(EXERCISE OBJECTIVE) Having found the line that contains "The image size is (800, 540).", please retype only it and every line after it up to the end of the entries, exactly as written.

(THE DATA)
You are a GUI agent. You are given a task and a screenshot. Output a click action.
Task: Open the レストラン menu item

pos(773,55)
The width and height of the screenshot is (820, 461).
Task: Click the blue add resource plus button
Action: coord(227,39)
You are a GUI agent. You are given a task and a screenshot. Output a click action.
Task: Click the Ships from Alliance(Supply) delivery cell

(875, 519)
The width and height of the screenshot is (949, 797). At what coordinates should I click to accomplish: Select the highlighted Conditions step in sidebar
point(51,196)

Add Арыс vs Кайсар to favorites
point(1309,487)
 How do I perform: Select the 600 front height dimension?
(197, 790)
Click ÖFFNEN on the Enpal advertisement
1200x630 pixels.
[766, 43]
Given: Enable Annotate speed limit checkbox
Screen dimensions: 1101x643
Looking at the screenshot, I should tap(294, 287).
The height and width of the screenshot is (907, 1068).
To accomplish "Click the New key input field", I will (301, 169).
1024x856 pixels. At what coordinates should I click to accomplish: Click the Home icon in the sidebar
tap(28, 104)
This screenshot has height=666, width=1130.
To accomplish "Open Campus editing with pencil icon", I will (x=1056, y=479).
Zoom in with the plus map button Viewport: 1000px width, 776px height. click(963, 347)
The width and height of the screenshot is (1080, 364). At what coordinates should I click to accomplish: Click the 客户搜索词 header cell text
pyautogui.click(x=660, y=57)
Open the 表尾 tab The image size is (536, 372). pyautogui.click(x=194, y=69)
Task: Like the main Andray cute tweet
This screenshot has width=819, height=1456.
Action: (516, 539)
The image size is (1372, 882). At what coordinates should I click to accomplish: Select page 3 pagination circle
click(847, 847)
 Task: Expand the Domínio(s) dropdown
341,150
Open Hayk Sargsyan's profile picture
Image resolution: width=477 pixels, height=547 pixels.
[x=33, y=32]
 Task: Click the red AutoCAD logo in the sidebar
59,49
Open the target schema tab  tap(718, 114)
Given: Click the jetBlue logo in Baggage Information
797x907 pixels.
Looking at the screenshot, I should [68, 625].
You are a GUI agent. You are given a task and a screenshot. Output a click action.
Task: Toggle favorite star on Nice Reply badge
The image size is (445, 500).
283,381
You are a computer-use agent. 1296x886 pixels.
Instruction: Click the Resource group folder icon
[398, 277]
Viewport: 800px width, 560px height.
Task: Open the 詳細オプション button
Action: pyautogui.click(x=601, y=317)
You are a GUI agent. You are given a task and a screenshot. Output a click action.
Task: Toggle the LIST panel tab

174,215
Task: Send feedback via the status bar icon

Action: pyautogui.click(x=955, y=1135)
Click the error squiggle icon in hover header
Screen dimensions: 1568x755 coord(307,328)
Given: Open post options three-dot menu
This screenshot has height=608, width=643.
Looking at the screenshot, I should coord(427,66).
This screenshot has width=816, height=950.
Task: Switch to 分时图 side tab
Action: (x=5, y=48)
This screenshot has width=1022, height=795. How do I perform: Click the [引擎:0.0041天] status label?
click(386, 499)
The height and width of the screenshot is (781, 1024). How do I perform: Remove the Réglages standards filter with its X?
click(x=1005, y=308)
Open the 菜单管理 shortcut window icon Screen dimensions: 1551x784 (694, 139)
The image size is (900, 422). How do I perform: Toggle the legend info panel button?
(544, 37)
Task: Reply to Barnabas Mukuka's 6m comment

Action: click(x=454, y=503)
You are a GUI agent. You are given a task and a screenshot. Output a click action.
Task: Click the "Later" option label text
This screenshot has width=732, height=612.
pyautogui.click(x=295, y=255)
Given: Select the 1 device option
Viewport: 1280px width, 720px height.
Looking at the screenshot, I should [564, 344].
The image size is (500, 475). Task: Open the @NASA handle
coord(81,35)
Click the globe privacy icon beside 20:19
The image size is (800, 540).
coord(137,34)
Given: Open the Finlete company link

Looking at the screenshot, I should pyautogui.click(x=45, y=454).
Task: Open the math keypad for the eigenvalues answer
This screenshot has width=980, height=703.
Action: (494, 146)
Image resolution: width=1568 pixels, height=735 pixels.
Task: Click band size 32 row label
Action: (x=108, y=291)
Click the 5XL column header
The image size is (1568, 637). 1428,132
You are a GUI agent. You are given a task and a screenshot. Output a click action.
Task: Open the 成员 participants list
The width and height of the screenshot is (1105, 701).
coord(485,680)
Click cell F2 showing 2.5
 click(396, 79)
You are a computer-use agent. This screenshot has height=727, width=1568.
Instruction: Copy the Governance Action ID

(SOLUTION FOR THIS TASK)
The image size is (800, 540).
coord(137,34)
Given: Open the Finlete company link

Looking at the screenshot, I should pyautogui.click(x=45, y=454).
Task: Open the math keypad for the eigenvalues answer
This screenshot has width=980, height=703.
Action: (494, 146)
Image resolution: width=1568 pixels, height=735 pixels.
Task: Click band size 32 row label
Action: (x=108, y=291)
Click the 5XL column header
The image size is (1568, 637). 1428,132
You are a GUI agent. You are given a task and a screenshot. Output a click action.
Task: Open the 成员 participants list
The width and height of the screenshot is (1105, 701).
coord(485,680)
Click cell F2 showing 2.5
 click(396, 79)
You are a computer-use agent. This screenshot has height=727, width=1568.
Instruction: Copy the Governance Action ID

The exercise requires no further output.